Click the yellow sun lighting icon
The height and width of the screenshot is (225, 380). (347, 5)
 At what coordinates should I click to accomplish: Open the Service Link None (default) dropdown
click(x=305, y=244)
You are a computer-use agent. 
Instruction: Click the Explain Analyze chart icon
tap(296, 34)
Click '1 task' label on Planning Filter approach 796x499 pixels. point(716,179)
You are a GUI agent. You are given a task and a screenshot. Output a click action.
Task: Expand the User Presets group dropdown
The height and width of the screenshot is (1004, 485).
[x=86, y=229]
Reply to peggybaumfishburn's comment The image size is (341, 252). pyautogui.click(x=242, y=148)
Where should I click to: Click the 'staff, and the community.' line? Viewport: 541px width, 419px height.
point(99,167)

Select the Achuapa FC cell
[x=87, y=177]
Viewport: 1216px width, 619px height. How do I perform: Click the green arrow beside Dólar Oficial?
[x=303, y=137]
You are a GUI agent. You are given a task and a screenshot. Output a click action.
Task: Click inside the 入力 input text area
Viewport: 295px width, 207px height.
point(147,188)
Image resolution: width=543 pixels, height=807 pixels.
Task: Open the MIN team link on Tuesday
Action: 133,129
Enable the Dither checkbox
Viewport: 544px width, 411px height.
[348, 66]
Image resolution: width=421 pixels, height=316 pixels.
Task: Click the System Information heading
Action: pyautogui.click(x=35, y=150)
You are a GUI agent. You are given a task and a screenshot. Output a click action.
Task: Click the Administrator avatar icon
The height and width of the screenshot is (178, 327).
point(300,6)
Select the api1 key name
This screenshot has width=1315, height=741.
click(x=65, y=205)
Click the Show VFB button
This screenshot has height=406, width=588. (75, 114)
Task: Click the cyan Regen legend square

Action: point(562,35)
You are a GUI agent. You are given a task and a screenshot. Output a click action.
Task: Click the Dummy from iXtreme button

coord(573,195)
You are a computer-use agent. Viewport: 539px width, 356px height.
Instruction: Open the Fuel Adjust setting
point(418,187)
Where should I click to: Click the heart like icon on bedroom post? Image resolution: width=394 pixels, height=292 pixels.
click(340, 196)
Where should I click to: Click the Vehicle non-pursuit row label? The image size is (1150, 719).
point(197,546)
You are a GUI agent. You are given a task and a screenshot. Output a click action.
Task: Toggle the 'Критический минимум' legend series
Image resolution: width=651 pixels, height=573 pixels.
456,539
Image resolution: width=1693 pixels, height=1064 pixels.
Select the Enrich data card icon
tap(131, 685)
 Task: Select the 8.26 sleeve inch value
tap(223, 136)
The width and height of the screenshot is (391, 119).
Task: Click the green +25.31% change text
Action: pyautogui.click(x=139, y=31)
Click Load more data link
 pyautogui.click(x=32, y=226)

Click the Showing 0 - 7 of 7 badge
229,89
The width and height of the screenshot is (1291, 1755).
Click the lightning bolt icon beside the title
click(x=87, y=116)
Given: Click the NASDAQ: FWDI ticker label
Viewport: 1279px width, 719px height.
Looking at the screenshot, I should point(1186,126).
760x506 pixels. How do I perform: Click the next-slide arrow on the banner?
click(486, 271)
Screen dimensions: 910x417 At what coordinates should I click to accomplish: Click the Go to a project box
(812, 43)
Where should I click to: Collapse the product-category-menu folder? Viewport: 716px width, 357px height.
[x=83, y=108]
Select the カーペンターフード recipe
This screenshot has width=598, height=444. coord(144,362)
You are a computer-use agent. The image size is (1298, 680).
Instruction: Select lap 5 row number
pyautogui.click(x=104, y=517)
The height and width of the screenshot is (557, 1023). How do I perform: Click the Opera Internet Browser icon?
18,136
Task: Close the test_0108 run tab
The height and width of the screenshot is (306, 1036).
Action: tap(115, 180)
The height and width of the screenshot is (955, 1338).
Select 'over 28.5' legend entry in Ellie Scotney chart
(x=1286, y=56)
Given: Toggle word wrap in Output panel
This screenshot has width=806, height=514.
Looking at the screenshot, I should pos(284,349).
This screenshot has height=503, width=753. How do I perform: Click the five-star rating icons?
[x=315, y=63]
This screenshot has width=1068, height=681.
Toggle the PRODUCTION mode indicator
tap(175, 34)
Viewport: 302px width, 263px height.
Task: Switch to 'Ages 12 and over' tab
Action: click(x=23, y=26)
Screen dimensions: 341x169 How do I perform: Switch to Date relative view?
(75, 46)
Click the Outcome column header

____

__DESCRIPTION OF THE TASK__:
Transcribe every entry verbatim.

__RESULT BELOW__:
Click the yellow sun lighting icon
The height and width of the screenshot is (225, 380). (347, 5)
 At what coordinates should I click to accomplish: Open the Service Link None (default) dropdown
click(x=305, y=244)
You are a computer-use agent. 
Instruction: Click the Explain Analyze chart icon
tap(296, 34)
Click '1 task' label on Planning Filter approach 796x499 pixels. point(716,179)
You are a GUI agent. You are given a task and a screenshot. Output a click action.
Task: Expand the User Presets group dropdown
The height and width of the screenshot is (1004, 485).
[x=86, y=229]
Reply to peggybaumfishburn's comment The image size is (341, 252). pyautogui.click(x=242, y=148)
Where should I click to: Click the 'staff, and the community.' line? Viewport: 541px width, 419px height.
point(99,167)

Select the Achuapa FC cell
[x=87, y=177]
Viewport: 1216px width, 619px height. How do I perform: Click the green arrow beside Dólar Oficial?
[x=303, y=137]
You are a GUI agent. You are given a task and a screenshot. Output a click action.
Task: Click inside the 入力 input text area
Viewport: 295px width, 207px height.
point(147,188)
Image resolution: width=543 pixels, height=807 pixels.
Task: Open the MIN team link on Tuesday
Action: 133,129
Enable the Dither checkbox
Viewport: 544px width, 411px height.
[348, 66]
Image resolution: width=421 pixels, height=316 pixels.
Task: Click the System Information heading
Action: pyautogui.click(x=35, y=150)
You are a GUI agent. You are given a task and a screenshot. Output a click action.
Task: Click the Administrator avatar icon
The height and width of the screenshot is (178, 327).
point(300,6)
Select the api1 key name
This screenshot has width=1315, height=741.
click(x=65, y=205)
Click the Show VFB button
This screenshot has height=406, width=588. (75, 114)
Task: Click the cyan Regen legend square

Action: point(562,35)
You are a GUI agent. You are given a task and a screenshot. Output a click action.
Task: Click the Dummy from iXtreme button

coord(573,195)
You are a computer-use agent. Viewport: 539px width, 356px height.
Instruction: Open the Fuel Adjust setting
point(418,187)
Where should I click to: Click the heart like icon on bedroom post? Image resolution: width=394 pixels, height=292 pixels.
click(340, 196)
Where should I click to: Click the Vehicle non-pursuit row label? The image size is (1150, 719).
point(197,546)
You are a GUI agent. You are given a task and a screenshot. Output a click action.
Task: Toggle the 'Критический минимум' legend series
Image resolution: width=651 pixels, height=573 pixels.
456,539
Image resolution: width=1693 pixels, height=1064 pixels.
Select the Enrich data card icon
tap(131, 685)
 Task: Select the 8.26 sleeve inch value
tap(223, 136)
The width and height of the screenshot is (391, 119).
Task: Click the green +25.31% change text
Action: pyautogui.click(x=139, y=31)
Click Load more data link
 pyautogui.click(x=32, y=226)

Click the Showing 0 - 7 of 7 badge
229,89
The width and height of the screenshot is (1291, 1755).
Click the lightning bolt icon beside the title
click(x=87, y=116)
Given: Click the NASDAQ: FWDI ticker label
Viewport: 1279px width, 719px height.
Looking at the screenshot, I should point(1186,126).
760x506 pixels. How do I perform: Click the next-slide arrow on the banner?
click(486, 271)
Screen dimensions: 910x417 At what coordinates should I click to accomplish: Click the Go to a project box
(812, 43)
Where should I click to: Collapse the product-category-menu folder? Viewport: 716px width, 357px height.
[x=83, y=108]
Select the カーペンターフード recipe
This screenshot has width=598, height=444. coord(144,362)
You are a computer-use agent. The image size is (1298, 680).
Instruction: Select lap 5 row number
pyautogui.click(x=104, y=517)
The height and width of the screenshot is (557, 1023). How do I perform: Click the Opera Internet Browser icon?
18,136
Task: Close the test_0108 run tab
The height and width of the screenshot is (306, 1036).
Action: tap(115, 180)
The height and width of the screenshot is (955, 1338).
Select 'over 28.5' legend entry in Ellie Scotney chart
(x=1286, y=56)
Given: Toggle word wrap in Output panel
This screenshot has width=806, height=514.
Looking at the screenshot, I should pos(284,349).
This screenshot has height=503, width=753. How do I perform: Click the five-star rating icons?
[x=315, y=63]
This screenshot has width=1068, height=681.
Toggle the PRODUCTION mode indicator
tap(175, 34)
Viewport: 302px width, 263px height.
Task: Switch to 'Ages 12 and over' tab
Action: click(x=23, y=26)
Screen dimensions: 341x169 How do I perform: Switch to Date relative view?
(75, 46)
Click the Outcome column header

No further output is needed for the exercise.